I wrote and delivered a sermon specifically about sexual harassment, the treatment of women and the church's role in establishing and perpetuating it. And now I'm referring to these stories in my sermons about being the light in the world. It's been emotionally draining because as a woman, as a writer and as a 'preacher', I can't ignore those voices, those stories.

Yet there is still a sexual predator in the White House, and now he wants to roll back protections for endangered animals (which now includes lions) by claiming it will help conservation efforts:
"The U.S. Fish and Wildlife Service said in a written notice issued Thursday that permitting elephants from Zimbabwe and Zambia to be brought back as trophies will raise money for conservation programs. A licensed two-week African elephant hunt can cost more than $50,000 US per person, not including airfare, according to advertised rates." (CBC News story)


This is personal to me. Elephants are one of the symbols of my writing. Years ago, when I was overwhelmed by the major rewrite of a book, a friend advised me, "It's like eating an elephant - one bit at time." It's a horrible analogy -- perhaps I can change it to, "It's like bathing an elephant -- just one inch at a time" -- but regardless, elephants became part of my life as a writer. My husband went out an bought me an elephant ornament that sat on my desk as a talisman, and since then, my collection of elephants has grown. A whole shelf on my book nook is devoted to my elephant collection.

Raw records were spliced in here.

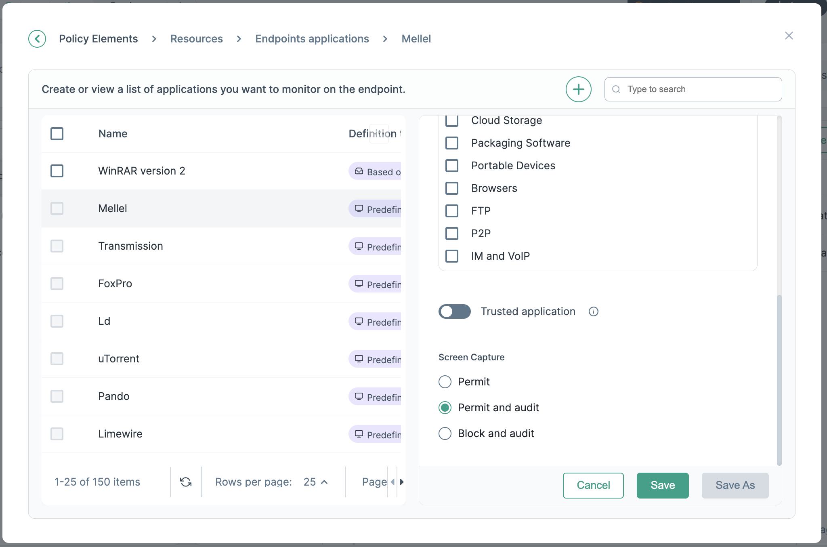Click the Predefined badge icon for uTorrent
The width and height of the screenshot is (827, 547).
point(359,359)
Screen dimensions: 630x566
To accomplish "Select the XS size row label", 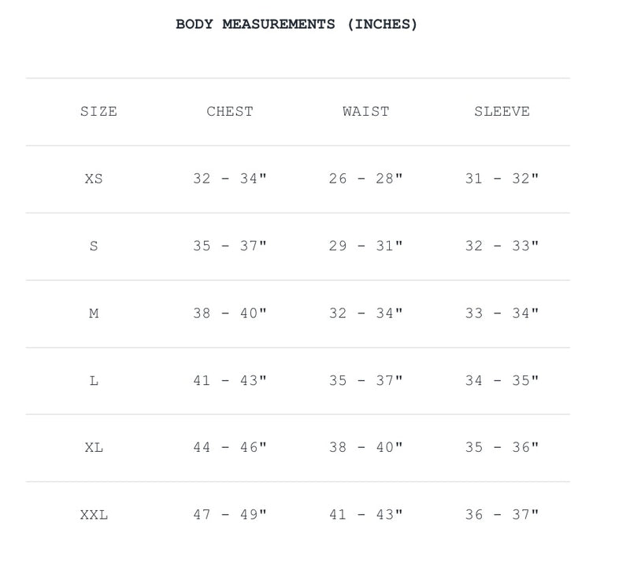I will click(94, 179).
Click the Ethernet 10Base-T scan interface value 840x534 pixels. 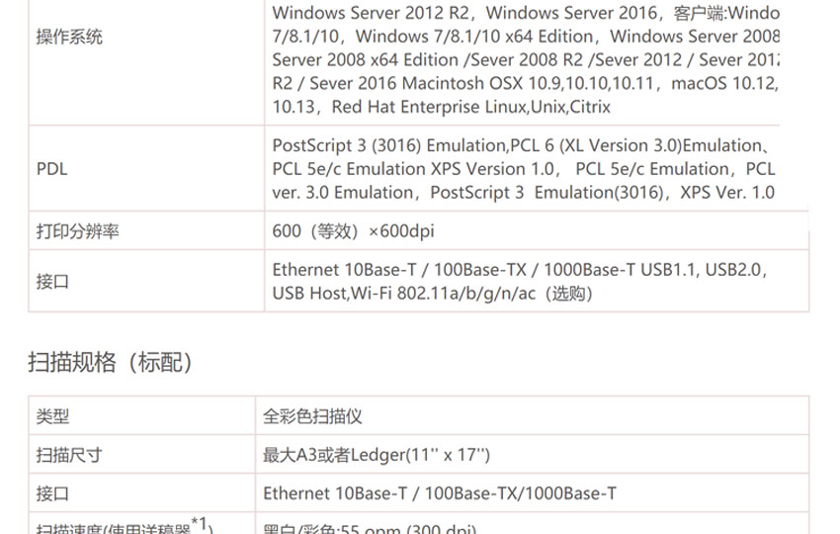click(440, 493)

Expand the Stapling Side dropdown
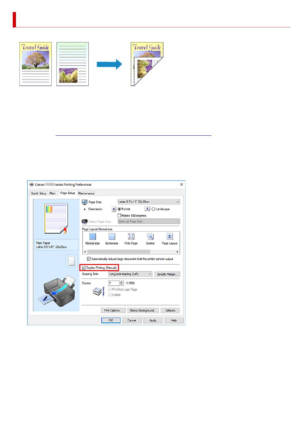click(130, 274)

Even before that, I'd read wonderful books about elephants enduring, even overcoming, the treatment they experience at the hands of certain kinds of people. I loved what I was learning about them, about their matriarchal society, and their intelligence and individual personalities. Like horses, they learn to work and live with humans.   

I even wrote about elephants in my Field Notes book, in the essay, "Good Vibrations". Here is just a brief excerpt, and I encourage you to read the entire essay (it's one of my favourites):
We do not remain untouched by the passing of a person, whether we know them or not. It is part of our human existence to mourn, to feel another's suffering, to share stories, and celebrate a life...This is why, as I sat at my desk staring at my monitor and waiting for the right words, I thought about elephants.... Intelligent and social creatures, elephants mourn  the same way humans do: with emotion and ritual. Those who study and work with elephants have witnessed familiar expressions of grief: elephants appear to cry and bury their dead...

Women can fight for themselves, and they are. That is changing, there is no turning back. But elephants and lions? How I wish they could band together and fight back. What we need is a good old fashioned stampede. Trump is turning conversation back, and it affects me, it affects us, it changes our world -- and not for the better. We are back-sliding and that's so very frustrating and demoralizing. What are we becoming?

As I write in "Good Vibrations", this is the elephant-like vibration that has rumbled me into awareness.


It's not that this resonates more deeply with me than the stories about sexual harassment; I have a pulpit for speaking out about that -- considering that I've been harassed as a lay worship leader, considering how the church as treated women for thousands of years, that pulpit is indeed the best place to address those issues.
But elephants? Who around here will care about elephants? This is why I care.
Actually, I care about everything -- and there is so much wrong in our world, so many terrible things humans do to each other and to animals and to the environment, it's hard not to be paralyzed by everything that needs to be done. How can I be the light of the world when there is so much wrong in our world?

Still trying to answer that question for this coming Sunday. Not peopling isn't the answer but it's so damn tempting.